To add to the worries of those working for “yes”, West Vancouver’s mayor, Michael Smith, announced in late January that he’s voting “no”. Echoing Bateman, he said that TransLink is poorly managed and that neither TransLink nor the provincial government should be in a position to decide, as they now are, what’s best for Metro Vancouver. It should be a regional decision. Furthermore, Smith complained, there’s no guarantee of funding at the provincial and federal levels, even if a “yes” vote gives approval for a sales-tax increase. After all, dropping oil prices have put bazooka holes through 2015 government budgets. If previous transit-funding promises are broken, the plebiscite could be seen as a political charade.
Among the politicians and transit experts I spoke with, the view is that Bateman and Smith have created a couple of strawmen. TransLink mismanagement, lack of regional authority, and uncertain transit funding are not what the plebiscite is about. It’s about a 0.5-percent sales-tax increase. “Yes”? Or “no”? By voting “no” because you don’t like TransLink, say Bateman’s and Smith’s critics, you’d be shooting yourself in the foot. You’d be delaying for years what could be gained by voting “yes” next month. A “no” doesn’t change TransLink an iota but would result in increased congestion and larger future bills—when traffic problems are worse than now and the cost of new buses and rapid-transit systems higher.

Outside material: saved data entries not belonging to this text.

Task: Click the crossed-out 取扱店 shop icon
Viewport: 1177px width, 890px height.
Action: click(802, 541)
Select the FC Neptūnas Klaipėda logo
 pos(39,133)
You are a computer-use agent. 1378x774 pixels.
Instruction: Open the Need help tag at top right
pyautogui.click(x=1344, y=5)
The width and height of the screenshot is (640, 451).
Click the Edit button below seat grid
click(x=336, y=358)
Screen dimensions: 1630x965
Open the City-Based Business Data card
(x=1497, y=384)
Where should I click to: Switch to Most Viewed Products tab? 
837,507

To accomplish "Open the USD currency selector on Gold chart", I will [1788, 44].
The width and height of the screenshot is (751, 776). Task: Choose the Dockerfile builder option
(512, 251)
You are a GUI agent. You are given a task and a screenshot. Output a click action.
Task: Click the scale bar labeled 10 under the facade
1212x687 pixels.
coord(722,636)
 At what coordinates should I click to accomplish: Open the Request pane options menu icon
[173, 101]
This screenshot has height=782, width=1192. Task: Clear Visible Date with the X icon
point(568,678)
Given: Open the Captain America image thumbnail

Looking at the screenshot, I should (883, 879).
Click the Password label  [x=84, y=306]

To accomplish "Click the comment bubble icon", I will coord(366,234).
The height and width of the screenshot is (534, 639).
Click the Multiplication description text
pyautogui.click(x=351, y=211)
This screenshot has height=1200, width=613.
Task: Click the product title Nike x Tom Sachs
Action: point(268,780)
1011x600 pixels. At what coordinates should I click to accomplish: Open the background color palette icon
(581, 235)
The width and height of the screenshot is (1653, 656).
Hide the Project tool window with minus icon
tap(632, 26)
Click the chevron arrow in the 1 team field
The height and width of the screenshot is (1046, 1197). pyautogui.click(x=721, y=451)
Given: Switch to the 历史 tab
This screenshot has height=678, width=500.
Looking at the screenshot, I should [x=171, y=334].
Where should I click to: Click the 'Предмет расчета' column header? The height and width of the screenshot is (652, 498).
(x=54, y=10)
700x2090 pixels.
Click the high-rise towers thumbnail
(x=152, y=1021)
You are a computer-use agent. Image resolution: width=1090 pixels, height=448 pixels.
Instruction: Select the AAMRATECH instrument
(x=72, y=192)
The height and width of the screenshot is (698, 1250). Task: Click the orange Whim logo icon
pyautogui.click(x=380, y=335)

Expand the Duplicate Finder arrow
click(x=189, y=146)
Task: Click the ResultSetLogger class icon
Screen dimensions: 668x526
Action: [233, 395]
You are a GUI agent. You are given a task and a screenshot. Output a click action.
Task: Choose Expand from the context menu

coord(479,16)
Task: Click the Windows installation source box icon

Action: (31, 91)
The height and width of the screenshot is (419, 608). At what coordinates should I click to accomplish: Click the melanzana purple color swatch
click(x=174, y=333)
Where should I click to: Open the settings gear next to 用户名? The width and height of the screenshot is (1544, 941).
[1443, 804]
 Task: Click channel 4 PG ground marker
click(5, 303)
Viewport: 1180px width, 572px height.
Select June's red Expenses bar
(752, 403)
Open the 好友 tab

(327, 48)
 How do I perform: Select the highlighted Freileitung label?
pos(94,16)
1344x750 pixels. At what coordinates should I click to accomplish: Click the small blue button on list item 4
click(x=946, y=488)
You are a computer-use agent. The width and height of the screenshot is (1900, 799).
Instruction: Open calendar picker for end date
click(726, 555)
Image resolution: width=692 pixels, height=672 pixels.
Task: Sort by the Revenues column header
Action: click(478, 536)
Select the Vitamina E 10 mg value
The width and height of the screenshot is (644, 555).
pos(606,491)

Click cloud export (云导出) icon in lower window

From where Mayor Gregor Robertson sits in Vancouver City Hall, he can see—before springtime tree growth obscures his view—the roof of the three-storey building that contains the so-called Referendum Secretariat, and, nearby, Original Joe’s at the corner of Cambie Street and Broadway. In the years ahead, if “yes” wins, these buildings will be demolished—along with dozens of other low-rise buildings to the west and east. High-rise towers will then appear to accommodate the tens of thousands of new people drawn to central Broadway by the subway.
“The mayors of Canada’s big cities all agree,” Robertson tells me, gesturing toward the cityscape beyond his back. “Canada is, what…? Eighty-five percent urban? It’ll only increase. Two of the most critical issues in Canada today are urban: better transit and affordable housing. They’re essential.
“A ‘yes’ on the plebiscite will be good for property owners and businesses. It will concentrate development along transit lines and improve livability with easier commutes. A ‘yes’ vote would send the strongest possible signal to the province and federal government to come to the table with the money promised. A knee-jerk, antitax ‘no’ rejection of the plebiscite would be brutal.”